Sentí cada músculo de mi cara y descubrí que hacía muchas horas que no reía, entonces me dije Claro, tengo que enfrentar el problema con alegría.

Hablé de nuevo con el Bazo y le pedí perdón por haberlo maltratado antes, le dije que lo amo, como amo cada parte de mi cuerpo.

Empecé a moverme de a poco.

Alguien levantó la sábana y comentó:

“Hay, se está muriendo y se ríe, va a tener que contarnos por qué tanta alegría”.

Les dije: “es que estuve fabricando plaquetas con la mente”.

Se fueron sonrientes y diciendo: “bueno, si usted lo dice..., tal vez será así”.

Ya ni sentí las últimas dos veces que me pincharon para nuevas muestras.

No recuerdo, creo que ni las registré.

Volvieron más tarde y dijeron:

 “Hoy tenés quince mil plaquetas”.

“Estás listo para que te saquemos el bazo, pero si siguen aumentando tal vez no te operamos nada”.

Comenté que sería por alguno de los que había donado sangre para mí, los rezos de tanta gente, los medicamentos, las estrellas lejanas, mi trabajo interno.

 “¿Qué será lo que me está curando?”.

El médico respondió: “fue un trabajo de equipo, cada uno aportó a su manera”.

“Algo de todo lo que se hizo dio resultado”, comentaron mientras se alejaban.
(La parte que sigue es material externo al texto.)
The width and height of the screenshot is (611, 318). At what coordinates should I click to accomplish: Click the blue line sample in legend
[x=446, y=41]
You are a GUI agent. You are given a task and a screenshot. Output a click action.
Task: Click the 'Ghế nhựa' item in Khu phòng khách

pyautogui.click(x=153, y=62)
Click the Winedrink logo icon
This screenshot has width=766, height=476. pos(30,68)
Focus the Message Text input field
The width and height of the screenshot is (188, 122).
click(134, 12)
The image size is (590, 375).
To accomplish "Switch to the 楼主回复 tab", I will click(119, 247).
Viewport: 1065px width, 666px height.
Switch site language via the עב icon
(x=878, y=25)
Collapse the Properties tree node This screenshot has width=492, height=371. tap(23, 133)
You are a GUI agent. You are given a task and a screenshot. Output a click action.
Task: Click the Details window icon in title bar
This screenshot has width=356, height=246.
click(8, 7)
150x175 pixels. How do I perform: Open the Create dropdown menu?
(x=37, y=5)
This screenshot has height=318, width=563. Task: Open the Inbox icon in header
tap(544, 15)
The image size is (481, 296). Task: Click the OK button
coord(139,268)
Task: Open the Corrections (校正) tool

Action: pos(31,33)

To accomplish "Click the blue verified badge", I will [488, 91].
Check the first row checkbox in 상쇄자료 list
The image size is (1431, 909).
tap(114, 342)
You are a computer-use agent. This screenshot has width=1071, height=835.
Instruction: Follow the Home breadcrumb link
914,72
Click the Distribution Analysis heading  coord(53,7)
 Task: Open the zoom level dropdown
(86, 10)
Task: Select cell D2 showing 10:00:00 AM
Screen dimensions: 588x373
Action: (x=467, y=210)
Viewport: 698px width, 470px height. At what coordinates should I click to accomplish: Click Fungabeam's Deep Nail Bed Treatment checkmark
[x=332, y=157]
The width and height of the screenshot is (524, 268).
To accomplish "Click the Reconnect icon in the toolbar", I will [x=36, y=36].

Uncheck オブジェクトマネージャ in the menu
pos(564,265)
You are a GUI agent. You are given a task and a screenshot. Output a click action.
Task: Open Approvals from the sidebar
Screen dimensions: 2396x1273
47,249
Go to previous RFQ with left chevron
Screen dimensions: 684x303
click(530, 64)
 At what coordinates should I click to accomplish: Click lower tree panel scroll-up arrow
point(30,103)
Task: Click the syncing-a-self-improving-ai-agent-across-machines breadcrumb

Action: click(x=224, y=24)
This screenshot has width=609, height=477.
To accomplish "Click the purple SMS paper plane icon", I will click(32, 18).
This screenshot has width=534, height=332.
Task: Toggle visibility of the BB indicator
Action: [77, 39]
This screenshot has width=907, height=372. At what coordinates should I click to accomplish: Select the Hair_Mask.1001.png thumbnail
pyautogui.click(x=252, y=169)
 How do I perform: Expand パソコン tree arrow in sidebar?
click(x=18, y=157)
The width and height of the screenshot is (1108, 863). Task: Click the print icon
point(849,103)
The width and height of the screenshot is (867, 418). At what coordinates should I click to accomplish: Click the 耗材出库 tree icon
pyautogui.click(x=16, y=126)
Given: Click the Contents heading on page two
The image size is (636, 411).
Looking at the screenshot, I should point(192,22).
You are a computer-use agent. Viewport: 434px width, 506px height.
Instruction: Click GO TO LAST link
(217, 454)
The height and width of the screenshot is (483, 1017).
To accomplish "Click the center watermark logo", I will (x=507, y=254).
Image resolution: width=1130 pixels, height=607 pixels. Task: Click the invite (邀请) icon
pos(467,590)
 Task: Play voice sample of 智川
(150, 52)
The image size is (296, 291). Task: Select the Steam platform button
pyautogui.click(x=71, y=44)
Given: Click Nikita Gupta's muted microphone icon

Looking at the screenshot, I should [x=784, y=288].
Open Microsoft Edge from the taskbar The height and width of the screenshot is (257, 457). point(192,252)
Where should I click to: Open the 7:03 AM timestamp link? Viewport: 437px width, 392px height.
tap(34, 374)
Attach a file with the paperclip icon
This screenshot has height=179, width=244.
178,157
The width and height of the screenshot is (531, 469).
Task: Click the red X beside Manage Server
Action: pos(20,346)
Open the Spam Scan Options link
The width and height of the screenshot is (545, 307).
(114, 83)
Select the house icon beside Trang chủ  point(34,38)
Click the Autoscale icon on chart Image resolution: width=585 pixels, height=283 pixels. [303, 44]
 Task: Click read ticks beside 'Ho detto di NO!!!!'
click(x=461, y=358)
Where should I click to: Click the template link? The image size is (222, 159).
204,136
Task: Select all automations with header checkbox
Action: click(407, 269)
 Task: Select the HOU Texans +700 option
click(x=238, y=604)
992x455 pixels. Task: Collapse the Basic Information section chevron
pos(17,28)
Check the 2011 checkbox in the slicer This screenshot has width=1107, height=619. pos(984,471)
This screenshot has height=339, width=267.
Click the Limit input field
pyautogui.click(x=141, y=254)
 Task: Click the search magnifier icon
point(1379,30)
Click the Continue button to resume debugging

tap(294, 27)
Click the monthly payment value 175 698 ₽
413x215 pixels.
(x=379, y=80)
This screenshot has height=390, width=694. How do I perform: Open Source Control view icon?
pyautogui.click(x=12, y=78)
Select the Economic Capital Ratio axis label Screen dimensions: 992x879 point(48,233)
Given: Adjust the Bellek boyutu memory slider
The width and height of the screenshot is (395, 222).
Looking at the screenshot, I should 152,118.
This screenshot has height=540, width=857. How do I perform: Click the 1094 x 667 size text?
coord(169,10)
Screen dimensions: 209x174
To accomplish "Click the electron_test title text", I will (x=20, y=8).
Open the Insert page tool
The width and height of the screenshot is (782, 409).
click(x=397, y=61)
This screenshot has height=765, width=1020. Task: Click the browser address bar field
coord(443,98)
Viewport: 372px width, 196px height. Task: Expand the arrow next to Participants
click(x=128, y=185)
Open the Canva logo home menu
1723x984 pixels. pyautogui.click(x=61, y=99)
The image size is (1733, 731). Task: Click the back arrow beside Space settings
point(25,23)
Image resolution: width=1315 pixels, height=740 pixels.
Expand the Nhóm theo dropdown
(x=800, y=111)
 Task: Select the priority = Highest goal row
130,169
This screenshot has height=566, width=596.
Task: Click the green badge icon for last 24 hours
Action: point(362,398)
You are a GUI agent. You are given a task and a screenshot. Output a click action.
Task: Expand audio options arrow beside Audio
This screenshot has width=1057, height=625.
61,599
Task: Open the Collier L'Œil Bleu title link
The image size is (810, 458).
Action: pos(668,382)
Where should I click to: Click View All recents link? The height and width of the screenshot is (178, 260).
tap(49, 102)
Volví a quedarme solo y sentí que no se me borraba la sonrisa, entonces me dije:

 “Me parece que yo sé en qué momento empecé a recuperarme”.

Al día siguiente continuaba internado, pero con veinticinco mil plaquetas.

Debía seguir controlado pero no en terapia intensiva, ya estaba en terapia intermedia.

El lunes 14 me darían el alta hospitalaria, o sea que continuaría haciendo lo mismo, pero en mi casa, en mi lugar, entre mis seres querydos y con 220.000 plaquetas.

Cuando terminó el mes ya estaba dado de alta, debía moverme cada vez más para recuperar musculatura.

Sentí que no había sido tiempo perdido, fue un mes de octubre que nunca voy a olvidar, porque estuvo lleno de imágenes y sensaciones que me van a acompañar siempre, fue una experiencia profunda que tengo ganas de compartir, por eso te la estoy describiendo.

 Varias veces quise volver a sentir esa luz, esos duendes, esas palabras amables.

Pero escuché la voz de mi hijo, la de mi esposa, vi la sonrisa de mi madre y de mis hermanos, Recibí el saludo de amigos y vecinos.

 Escuché ladrar a mi perrita y sentí el olor del pasto recién cortado, vi las hojas jugando en el sol y respiré el aire de primavera.

Entonces suspiré diciendo:

“¡La vida me está dando otra oportunidad, espero poder aprovecharla!

Noviembre 2019.

 

 

Autor: Mario Gastón Isla. Bariloche, Argentina.